Resolution on the EU response to the protests and executions in Iran

2023/2511(RSP)

The European Parliament adopted a resolution on the EU response to the protests and executions in Iran.

The text adopted in plenary was tabled by the EPP, S&D, Renew, Greens/EFA, ECR groups and Members.

On 13 September 2022, 22-year old Kurdish Iranian woman Jina Mahsa Amini was arrested in Tehran by Iran’s ‘morality’ police for an alleged failure to observe the mandatory veiling law. Jina Mahsa Amini was brutally tortured and died on 16 September 2022 while in police custody. A proper investigation has not been concluded. Following the killing of Jina Mahsa Amini, nation-wide protests broke out across the country, involving hundreds of thousands of Iranian citizens representing all segments of society.

As of 16 January 2023, Iranian security forces had reportedly killed several hundreds of peaceful protesters, including dozens of children, and detained, arrested and abducted more than 20 000 demonstrators, among them human rights defenders, students, lawyers and civil society activists, including EU citizens and residents from Germany, Poland, France, Italy, The Netherlands, Spain, and Sweden.

Furthermore, EU nationals are being arbitrarily detained in Iran. Amnesty International has found evidence that the Iranian regime continues to wield the death penalty as a weapon of repression to crush protest.

Parliament condemns in the strongest terms the death sentences against and executions of peaceful protesters in Iran, notably Mohsen Shekari, Majidreza Rahnavard, Mohammad Mehdi Karami and Seyyed Mohammad Hosseini. It demands the Iranian authorities to:

- immediately and unconditionally halt any plans to carry out executions and refrain from seeking further death sentences;

- establish an official moratorium on executions with the objective of abolishing the death penalty completely;

- quash all convictions and death sentences;

- ensure the immediate and unconditional release of all protesters sentenced to death;

- put an end to the crackdown on their own citizens;

- allow for an international, impartial and effective investigation into the regime’s human rights abuses;

- immediately release all individuals detained for their involvement in peaceful demonstrations, and all political prisoners;

- immediately release all EU nationals arrested and drop all charges against them.

Parliament called on the VP/HR and the Council to expand the EU sanctions list to all individuals and entities responsible for human rights violations and their family members and to consider sanctions against the 227 Members of the Iranian parliament who encouraged the use of death sentences.

Members called on the Council and Member States to add the IRGC to the EU list of terrorist organisations and to ban all economic and financial activities involving companies and businesses linked to the IRGC or persons affiliated to it, irrespective of the country of activity.

Member States are called on to commit to enabling Iranians to access a free internet despite the regime’s massive internet censorship.
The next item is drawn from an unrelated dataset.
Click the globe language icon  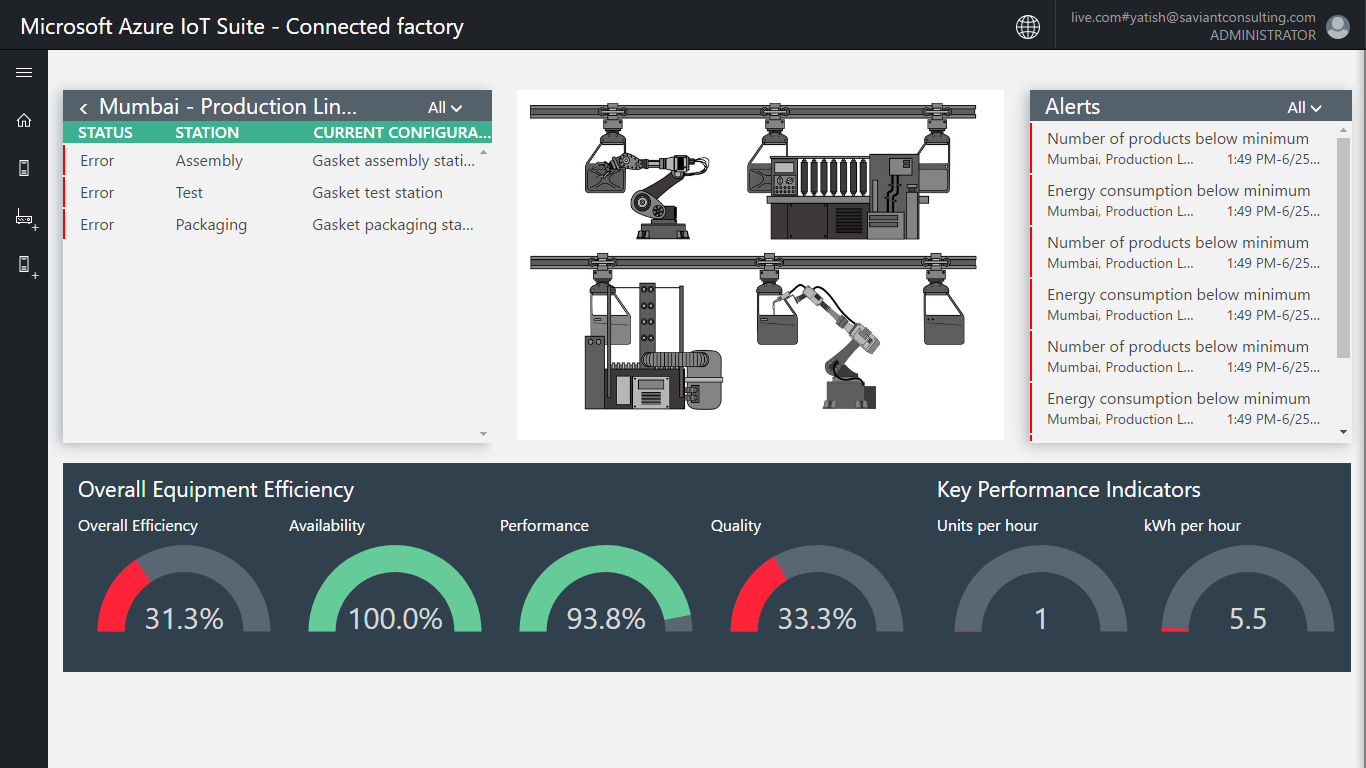[1027, 27]
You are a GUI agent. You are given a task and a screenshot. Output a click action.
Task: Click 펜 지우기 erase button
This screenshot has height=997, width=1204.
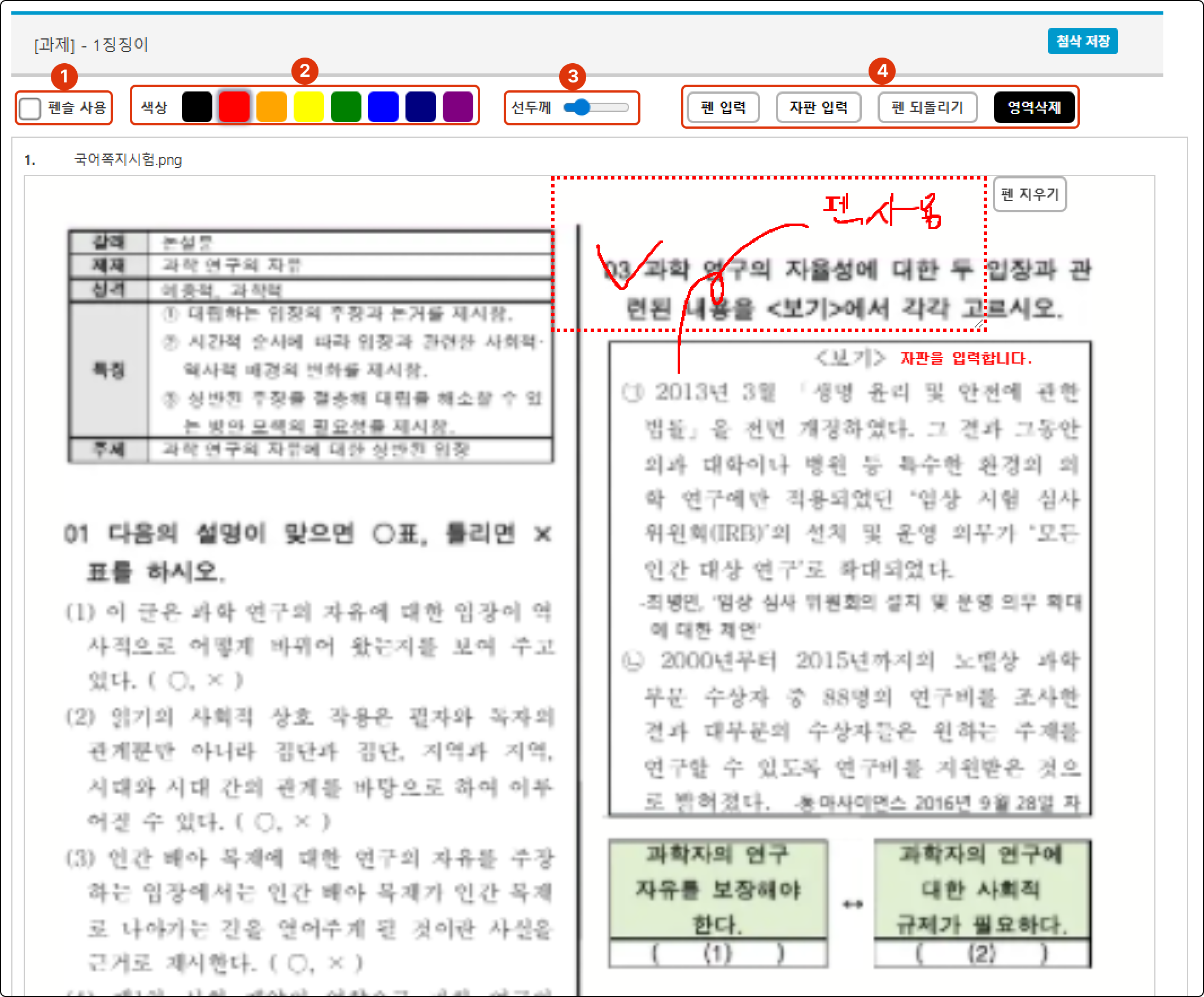pos(1029,194)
Parliament also urged them to exercise universal jurisdiction over all Iranian officials reasonably suspected of criminal responsibility for crimes under international law and other grave violations of human rights.

The resolution called for the issuance of visas to be facilitated to any person who has a well-founded fear of persecution for peacefully exercising his or her right to freedom of expression, association and peaceful assembly in connection with the demonstrations in Iran.

Lastly, the resolution called for the expansion of restrictive measures in the light of the fact that Iran continues to provide unmanned aerial vehicles and plans to provide surface-to-surface missiles to Russia for use against Ukraine.